B50 merupakan campuran 50 persen bahan bakar nabati berbasis minyak sawit (CPO) dan 50 persen solar. Sementara itu, minyak goreng juga menggunakan CPO sebagai bahan baku produksi. Hal ini membuat ketersediaan CPO sangat penting untuk menjaga keseimbangan antara kebutuhan energi dan pangan.
Gabungan Pengusaha Kelapa Sawit Indonesia (Gapki) memperkirakan kebutuhan B50 dalam setahun mencapai 16 juta ton. Namun, produksi CPO tetap stagnan. Tahun ini, Gapki memperkirakan produksi CPO mencapai 52 juta ton atau hanya tumbuh 1 juta ton dibandingkan pada 2025. Peningkatan kebutuhan domestik tanpa dibarengi pertumbuhan produksi yang signifikan diperkirakan akan mengorbankan ekspor.
Meskipun tujuan dari program B50 adalah memperkuat kemandirian energi, Achmad mengingatkan agar pemerintah memperhatikan dampak kebijakan tersebut terhadap harga pangan, inflasi, daya beli, dan stabilitas sosial. Program B50 berpotensi menekan kebutuhan seperti ekspor hingga pangan jika tidak diimbangi dengan produksi yang besar.
Jika tambahan permintaan CPO untuk biodiesel terlalu agresif, Achmad memperkirakan produsen minyak goreng akan menilai bahan baku produksi menjadi lebih mahal. Meskipun pemerintah menekankan bahwa produksi CPO nasional masih cukup besar dan kebutuhan B50 akan diambil dari porsi ekspor, menurut dia, pasar tetap akan menghitung risiko, peluang keuntungan, harga CPO global, dan sinyal permintaan domestik.
Langkah-langkah yang Disarankan oleh Achmad Nur Hidayat
Agar tidak berdampak terhadap kebutuhan pangan, Achmad mendorong pemerintah memberlakukan ambang batas. Misalnya, ketika harga minyak goreng melewati batas tertentu atau stok Minyakita turun di bawah level aman, pemerintah harus memperkuat pasokan CPO untuk pangan.

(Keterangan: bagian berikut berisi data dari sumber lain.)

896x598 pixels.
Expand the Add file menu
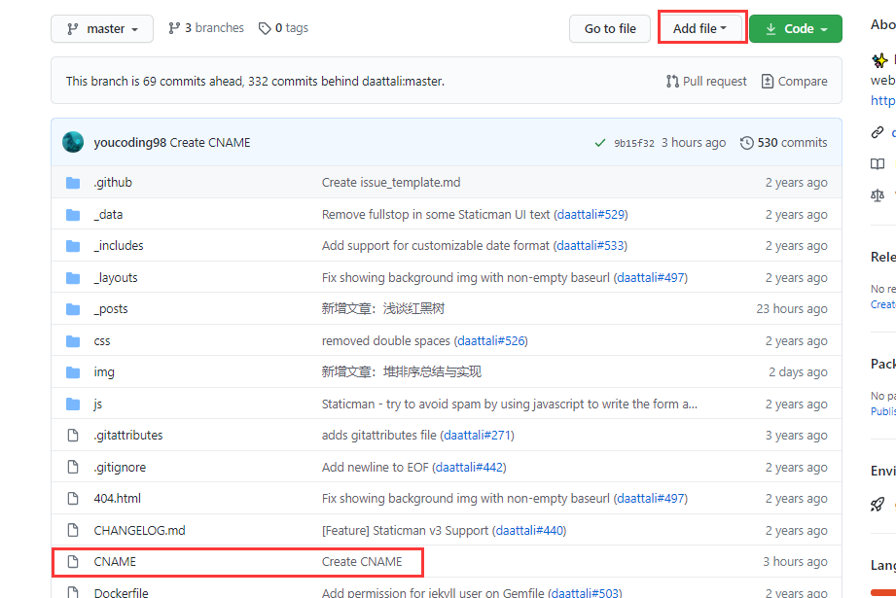tap(699, 28)
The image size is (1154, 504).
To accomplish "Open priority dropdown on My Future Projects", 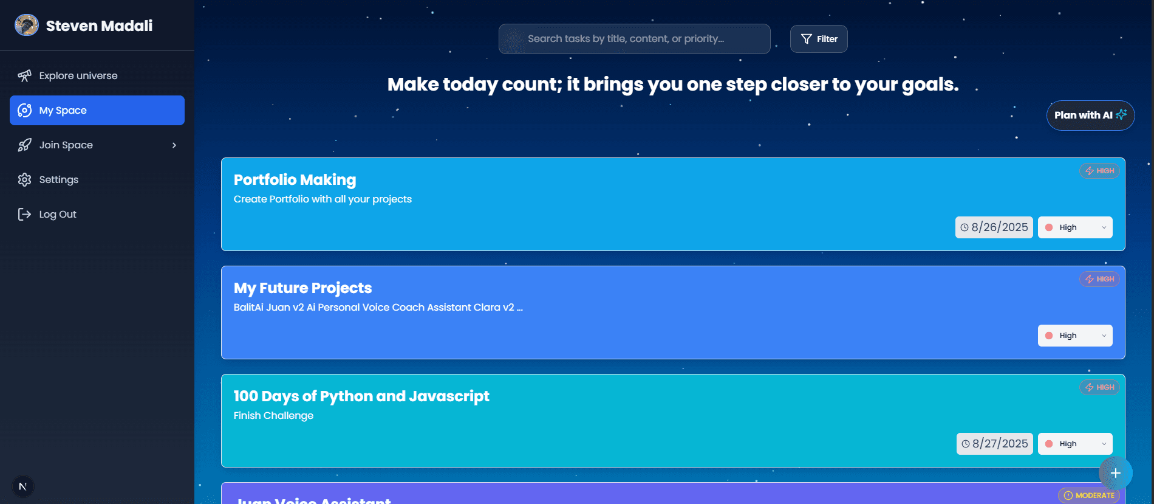I will 1075,336.
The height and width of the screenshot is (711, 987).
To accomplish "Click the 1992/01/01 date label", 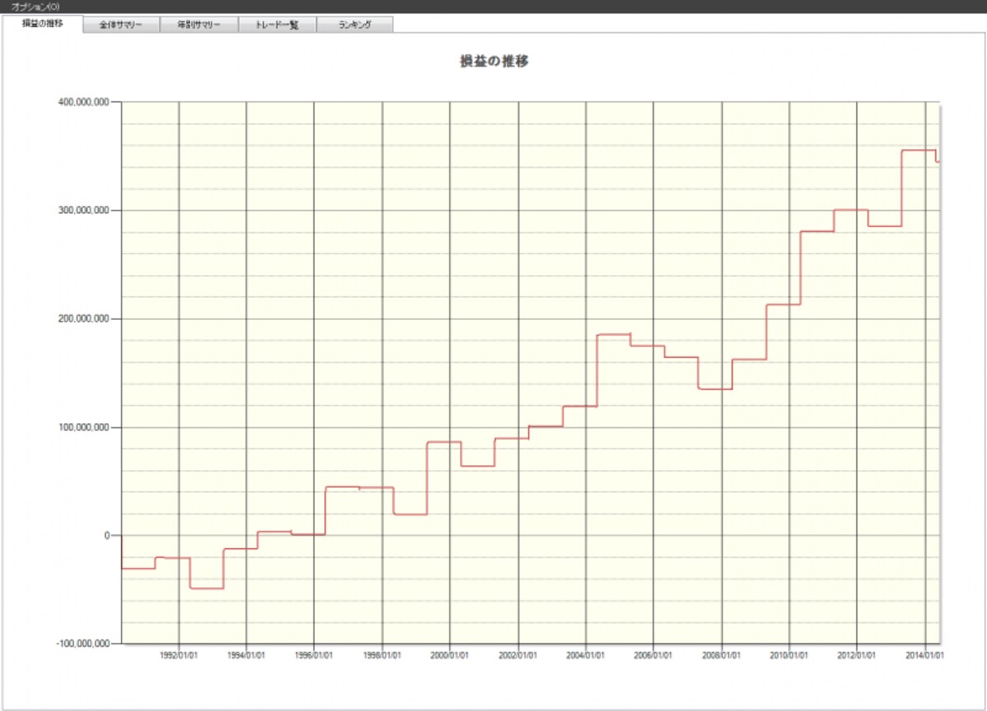I will [x=178, y=655].
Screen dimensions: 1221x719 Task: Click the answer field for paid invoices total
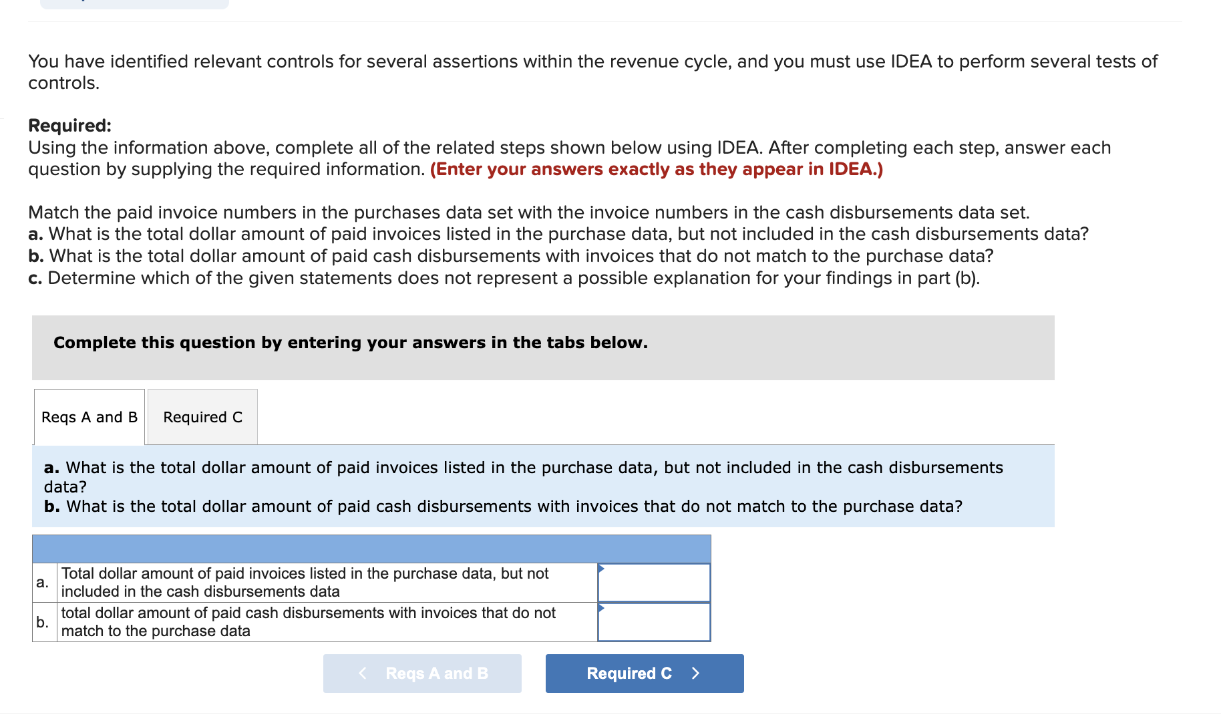click(x=653, y=583)

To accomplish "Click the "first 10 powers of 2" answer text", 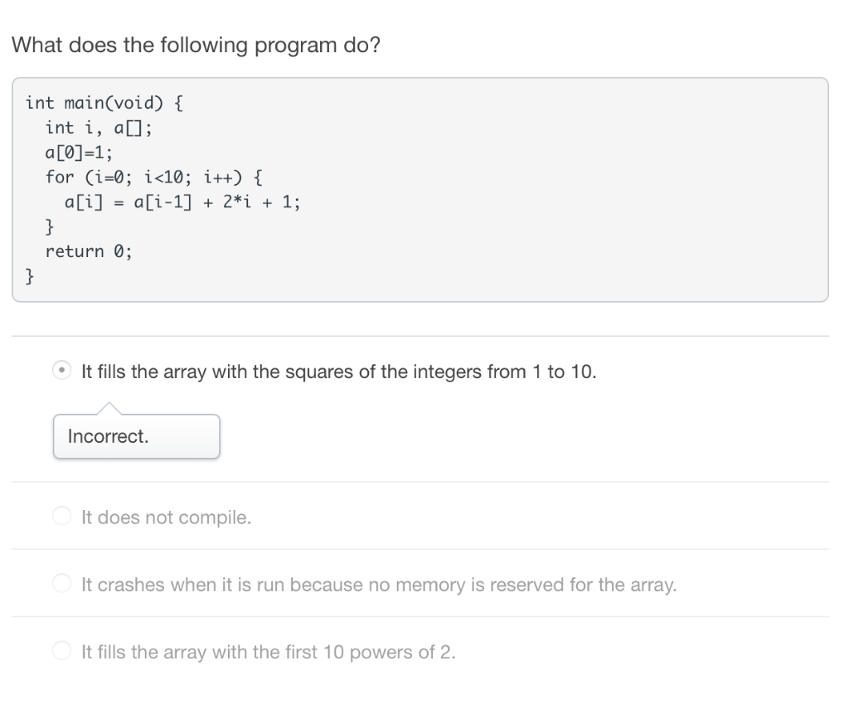I will (x=269, y=653).
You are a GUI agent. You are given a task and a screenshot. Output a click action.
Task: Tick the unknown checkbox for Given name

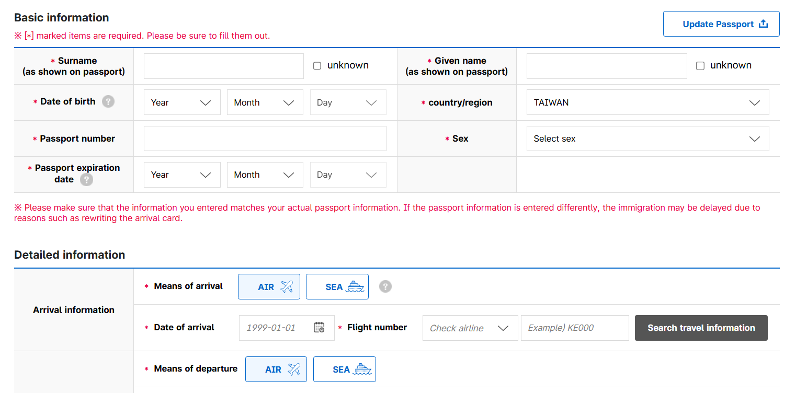click(700, 66)
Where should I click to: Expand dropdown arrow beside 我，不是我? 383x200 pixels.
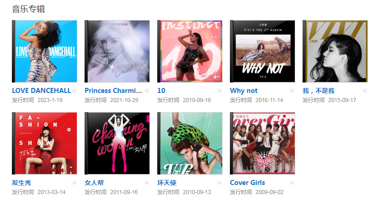(x=365, y=91)
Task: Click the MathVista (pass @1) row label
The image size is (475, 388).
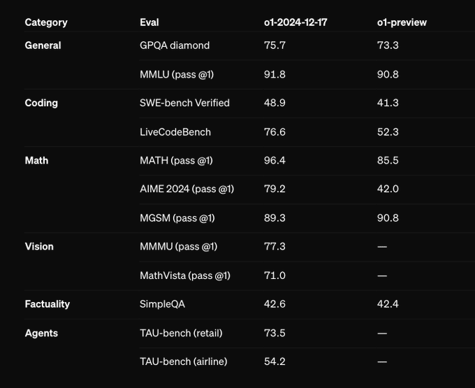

Ia juga menyarankan penguatan distribusi Minyakita melalui BUMN pangan, pasar rakyat, dan pengecer resmi. Selain itu, perlu adanya pengawasan mulai dari produsen, distributor, sampai pedagang besar. “Pemerintah tidak boleh hanya mengumumkan stok aman, tetapi harus memastikan stok itu hadir di rak pasar,” katanya.
Selain itu, Achmad meminta agar penerapan B50 dilakukan bertahap dengan evaluasi berkala agar kemandirian energi tidak mengorbankan ketahanan dapur. Dalam hitungannya, ia memperkirakan bahwa dalam satu hingga tiga bulan ke depan harga minyak goreng stabil dengan risiko naik menjelang implementasi B50. Harga minyak goreng bisa dijaga di batas harga eceran tertinggi (HET) asalkan DMO dan distribusi berjalan efektif.
Namun, jika pasar melihat B50 menyerap CPO lebih besar, harga bisa naik, terutama di wilayah dengan logistik lemah. Kenaikan harga ini, menurut Achmad, akan terjadi secara bertahap dan konsumen kecil bakal lebih sulit memperoleh minyak goreng dengan harga terjangkau.